▸ **WHAT THE EXERCISE ASKS**
Within the data that follows, how many lines contain the word "heading"? Reply with only the number.

[Collected data entries]

━━━━━━━━━━━━━━━━━━━━

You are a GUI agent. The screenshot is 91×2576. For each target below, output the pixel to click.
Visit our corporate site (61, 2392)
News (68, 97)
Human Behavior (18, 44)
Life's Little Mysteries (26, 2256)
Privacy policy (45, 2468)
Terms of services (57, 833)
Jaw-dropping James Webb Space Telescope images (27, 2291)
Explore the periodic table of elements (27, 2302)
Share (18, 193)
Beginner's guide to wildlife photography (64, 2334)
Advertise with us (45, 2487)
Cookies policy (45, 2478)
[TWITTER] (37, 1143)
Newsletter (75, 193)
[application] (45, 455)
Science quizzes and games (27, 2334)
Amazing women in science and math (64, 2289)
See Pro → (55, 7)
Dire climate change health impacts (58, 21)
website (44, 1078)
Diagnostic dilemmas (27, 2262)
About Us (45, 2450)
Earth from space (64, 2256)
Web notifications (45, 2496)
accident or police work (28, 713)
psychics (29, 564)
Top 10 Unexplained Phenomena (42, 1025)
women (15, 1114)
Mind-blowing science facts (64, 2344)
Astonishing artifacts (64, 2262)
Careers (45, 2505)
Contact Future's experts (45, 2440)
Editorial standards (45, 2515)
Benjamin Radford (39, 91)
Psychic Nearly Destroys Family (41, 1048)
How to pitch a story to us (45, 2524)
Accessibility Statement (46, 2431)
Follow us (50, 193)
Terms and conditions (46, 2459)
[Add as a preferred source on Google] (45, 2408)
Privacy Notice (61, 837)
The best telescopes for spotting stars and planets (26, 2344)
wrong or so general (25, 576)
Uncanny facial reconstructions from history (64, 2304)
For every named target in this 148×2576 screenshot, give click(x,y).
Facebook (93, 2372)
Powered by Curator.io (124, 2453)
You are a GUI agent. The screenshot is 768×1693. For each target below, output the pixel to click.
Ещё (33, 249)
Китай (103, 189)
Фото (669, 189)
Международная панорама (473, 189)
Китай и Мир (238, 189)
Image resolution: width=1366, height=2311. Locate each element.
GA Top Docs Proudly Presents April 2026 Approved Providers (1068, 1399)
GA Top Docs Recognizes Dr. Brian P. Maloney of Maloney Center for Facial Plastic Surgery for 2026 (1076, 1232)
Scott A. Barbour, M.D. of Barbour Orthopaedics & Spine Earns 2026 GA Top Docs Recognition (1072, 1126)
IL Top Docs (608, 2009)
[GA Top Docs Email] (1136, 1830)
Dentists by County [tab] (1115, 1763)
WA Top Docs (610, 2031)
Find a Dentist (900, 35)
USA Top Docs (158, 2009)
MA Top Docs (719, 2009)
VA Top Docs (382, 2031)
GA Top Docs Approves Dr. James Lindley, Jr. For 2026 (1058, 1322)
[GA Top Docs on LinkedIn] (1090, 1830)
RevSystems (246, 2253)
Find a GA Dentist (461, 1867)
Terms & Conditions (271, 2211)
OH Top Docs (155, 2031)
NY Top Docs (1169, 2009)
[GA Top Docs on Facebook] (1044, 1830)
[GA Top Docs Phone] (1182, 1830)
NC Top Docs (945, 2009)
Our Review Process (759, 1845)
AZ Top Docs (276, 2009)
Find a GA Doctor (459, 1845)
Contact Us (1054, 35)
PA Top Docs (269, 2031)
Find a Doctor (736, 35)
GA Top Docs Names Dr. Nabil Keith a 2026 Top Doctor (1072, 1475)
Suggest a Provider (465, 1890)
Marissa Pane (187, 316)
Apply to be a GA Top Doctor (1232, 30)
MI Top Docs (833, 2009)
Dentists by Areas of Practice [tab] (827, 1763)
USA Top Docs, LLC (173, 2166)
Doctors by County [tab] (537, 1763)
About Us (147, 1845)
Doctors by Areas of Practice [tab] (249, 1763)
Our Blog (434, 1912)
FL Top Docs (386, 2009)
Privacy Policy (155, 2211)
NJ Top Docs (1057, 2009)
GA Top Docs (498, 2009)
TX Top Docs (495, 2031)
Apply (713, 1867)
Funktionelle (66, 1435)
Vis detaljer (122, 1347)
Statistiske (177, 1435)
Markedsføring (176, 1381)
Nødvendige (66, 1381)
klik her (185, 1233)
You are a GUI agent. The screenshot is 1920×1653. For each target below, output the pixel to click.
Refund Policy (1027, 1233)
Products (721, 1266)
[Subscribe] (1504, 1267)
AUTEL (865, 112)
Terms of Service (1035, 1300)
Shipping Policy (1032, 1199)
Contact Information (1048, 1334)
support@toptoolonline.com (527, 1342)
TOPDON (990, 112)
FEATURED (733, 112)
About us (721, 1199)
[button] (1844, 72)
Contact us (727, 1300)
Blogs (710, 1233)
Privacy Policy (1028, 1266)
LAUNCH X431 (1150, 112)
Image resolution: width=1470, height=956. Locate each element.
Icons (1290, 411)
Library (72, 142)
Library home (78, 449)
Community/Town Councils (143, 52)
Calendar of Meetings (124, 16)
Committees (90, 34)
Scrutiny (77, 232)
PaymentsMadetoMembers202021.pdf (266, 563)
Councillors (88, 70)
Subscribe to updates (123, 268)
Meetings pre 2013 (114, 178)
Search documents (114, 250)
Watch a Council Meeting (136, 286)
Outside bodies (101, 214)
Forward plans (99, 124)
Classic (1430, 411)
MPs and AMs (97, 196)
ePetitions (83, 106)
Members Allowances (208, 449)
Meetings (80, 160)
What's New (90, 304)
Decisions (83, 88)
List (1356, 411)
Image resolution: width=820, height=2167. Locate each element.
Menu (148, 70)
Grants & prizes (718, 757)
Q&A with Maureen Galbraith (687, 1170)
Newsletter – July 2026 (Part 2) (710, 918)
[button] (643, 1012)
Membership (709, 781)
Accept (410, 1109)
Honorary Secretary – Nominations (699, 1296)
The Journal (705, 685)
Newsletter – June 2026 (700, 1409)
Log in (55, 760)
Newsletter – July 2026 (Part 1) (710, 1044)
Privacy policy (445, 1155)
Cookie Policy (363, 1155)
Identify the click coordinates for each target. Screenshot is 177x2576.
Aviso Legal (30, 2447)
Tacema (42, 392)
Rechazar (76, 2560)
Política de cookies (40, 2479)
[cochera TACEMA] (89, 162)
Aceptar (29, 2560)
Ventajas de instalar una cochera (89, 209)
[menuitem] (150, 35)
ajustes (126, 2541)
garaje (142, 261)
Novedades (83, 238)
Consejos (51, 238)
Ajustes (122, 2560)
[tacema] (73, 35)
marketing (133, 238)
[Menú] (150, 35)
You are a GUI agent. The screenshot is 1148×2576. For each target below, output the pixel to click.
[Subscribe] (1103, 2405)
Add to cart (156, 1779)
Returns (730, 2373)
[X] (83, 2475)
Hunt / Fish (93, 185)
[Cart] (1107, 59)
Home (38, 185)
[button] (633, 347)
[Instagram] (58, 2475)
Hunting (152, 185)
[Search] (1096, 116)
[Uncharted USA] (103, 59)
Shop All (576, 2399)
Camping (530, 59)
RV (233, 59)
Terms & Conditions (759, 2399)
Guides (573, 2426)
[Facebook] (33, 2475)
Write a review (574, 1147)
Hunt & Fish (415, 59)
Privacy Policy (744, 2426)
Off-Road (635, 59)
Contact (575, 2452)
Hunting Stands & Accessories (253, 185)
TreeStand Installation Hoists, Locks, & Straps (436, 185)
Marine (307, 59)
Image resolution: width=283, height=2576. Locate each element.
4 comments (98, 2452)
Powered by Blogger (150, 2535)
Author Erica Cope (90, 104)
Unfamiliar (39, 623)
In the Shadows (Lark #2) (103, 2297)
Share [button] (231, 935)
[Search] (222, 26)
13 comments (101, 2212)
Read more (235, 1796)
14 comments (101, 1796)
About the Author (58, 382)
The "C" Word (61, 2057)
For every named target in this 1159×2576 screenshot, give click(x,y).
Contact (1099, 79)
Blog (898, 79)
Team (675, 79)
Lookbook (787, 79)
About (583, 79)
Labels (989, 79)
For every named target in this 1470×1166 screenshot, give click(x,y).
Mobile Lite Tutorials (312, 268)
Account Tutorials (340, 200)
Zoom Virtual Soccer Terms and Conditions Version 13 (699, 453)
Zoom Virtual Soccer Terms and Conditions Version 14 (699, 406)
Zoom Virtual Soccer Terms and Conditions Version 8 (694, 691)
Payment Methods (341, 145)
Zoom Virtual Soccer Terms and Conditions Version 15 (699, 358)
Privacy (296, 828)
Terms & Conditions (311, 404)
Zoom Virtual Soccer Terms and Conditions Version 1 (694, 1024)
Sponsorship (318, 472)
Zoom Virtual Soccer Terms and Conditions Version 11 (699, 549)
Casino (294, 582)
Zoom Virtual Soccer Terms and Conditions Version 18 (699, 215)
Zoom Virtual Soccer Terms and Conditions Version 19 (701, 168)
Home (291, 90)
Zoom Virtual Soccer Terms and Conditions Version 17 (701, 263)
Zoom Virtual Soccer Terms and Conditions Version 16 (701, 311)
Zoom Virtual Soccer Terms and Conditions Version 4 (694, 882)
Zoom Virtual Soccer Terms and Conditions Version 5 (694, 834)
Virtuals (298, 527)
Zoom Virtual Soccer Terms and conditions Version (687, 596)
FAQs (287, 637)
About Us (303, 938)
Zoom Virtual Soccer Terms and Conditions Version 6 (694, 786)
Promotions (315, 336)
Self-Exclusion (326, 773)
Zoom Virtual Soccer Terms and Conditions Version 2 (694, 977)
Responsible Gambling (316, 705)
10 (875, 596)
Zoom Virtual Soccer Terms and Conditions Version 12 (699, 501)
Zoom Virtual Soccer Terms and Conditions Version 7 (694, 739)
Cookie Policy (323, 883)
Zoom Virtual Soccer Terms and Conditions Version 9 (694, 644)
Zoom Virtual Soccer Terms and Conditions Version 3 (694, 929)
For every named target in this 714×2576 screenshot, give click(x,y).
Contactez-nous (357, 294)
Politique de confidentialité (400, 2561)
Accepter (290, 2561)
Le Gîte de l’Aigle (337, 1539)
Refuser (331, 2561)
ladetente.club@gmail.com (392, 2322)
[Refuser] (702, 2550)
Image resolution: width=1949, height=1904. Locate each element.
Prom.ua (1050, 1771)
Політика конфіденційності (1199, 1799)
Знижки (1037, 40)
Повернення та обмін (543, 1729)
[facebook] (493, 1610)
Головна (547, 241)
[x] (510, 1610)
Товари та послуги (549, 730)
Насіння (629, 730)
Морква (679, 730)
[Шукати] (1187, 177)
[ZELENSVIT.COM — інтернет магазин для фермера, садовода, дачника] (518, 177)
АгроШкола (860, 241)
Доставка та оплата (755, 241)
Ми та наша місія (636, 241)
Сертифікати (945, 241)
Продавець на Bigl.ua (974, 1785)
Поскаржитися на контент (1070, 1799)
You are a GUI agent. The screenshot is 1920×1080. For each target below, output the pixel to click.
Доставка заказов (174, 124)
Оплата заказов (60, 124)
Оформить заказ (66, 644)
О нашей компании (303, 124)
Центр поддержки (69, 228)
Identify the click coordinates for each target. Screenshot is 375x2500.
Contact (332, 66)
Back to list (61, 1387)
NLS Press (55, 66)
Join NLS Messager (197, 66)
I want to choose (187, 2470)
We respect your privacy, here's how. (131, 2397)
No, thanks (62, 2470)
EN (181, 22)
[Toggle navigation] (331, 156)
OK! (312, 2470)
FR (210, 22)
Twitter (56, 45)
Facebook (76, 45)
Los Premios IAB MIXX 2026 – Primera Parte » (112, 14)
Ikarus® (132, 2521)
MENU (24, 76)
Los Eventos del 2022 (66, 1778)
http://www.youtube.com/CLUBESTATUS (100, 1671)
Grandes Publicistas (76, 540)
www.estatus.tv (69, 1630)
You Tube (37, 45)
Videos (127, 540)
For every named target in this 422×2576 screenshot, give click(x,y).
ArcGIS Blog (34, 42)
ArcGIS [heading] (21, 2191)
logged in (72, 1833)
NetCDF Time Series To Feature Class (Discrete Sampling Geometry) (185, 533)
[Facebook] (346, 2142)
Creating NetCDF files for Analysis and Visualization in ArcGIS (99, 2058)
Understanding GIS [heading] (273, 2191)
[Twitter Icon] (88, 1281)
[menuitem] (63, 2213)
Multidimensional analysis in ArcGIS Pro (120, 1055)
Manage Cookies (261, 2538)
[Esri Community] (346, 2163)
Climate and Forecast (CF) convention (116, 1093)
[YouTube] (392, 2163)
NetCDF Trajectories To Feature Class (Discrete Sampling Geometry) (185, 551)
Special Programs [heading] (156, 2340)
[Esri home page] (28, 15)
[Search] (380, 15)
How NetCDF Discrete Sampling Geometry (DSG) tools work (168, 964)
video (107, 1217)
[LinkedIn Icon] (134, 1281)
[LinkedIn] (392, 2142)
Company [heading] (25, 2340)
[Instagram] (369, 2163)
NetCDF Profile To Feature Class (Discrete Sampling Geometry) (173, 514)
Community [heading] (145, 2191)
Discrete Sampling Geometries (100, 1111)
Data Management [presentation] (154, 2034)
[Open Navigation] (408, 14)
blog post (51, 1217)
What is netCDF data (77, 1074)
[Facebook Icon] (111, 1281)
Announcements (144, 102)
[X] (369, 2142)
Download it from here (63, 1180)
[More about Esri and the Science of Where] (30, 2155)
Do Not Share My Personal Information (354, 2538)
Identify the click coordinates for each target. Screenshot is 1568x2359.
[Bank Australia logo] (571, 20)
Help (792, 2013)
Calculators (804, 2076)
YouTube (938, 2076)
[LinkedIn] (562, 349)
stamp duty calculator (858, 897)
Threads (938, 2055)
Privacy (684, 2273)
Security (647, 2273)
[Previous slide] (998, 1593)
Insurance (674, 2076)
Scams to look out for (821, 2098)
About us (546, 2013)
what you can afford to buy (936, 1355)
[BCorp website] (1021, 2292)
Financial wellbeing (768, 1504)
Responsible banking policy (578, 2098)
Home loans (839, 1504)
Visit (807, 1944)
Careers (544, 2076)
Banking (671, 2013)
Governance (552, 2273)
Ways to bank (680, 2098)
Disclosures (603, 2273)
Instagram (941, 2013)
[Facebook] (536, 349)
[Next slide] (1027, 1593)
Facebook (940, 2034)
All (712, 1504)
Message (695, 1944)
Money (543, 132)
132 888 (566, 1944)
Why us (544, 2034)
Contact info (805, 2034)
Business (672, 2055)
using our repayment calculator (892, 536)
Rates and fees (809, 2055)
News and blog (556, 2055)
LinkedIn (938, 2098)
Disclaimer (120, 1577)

━━━━━━━━━━━━━━━━━━━━

▸ **RESPONSE**
5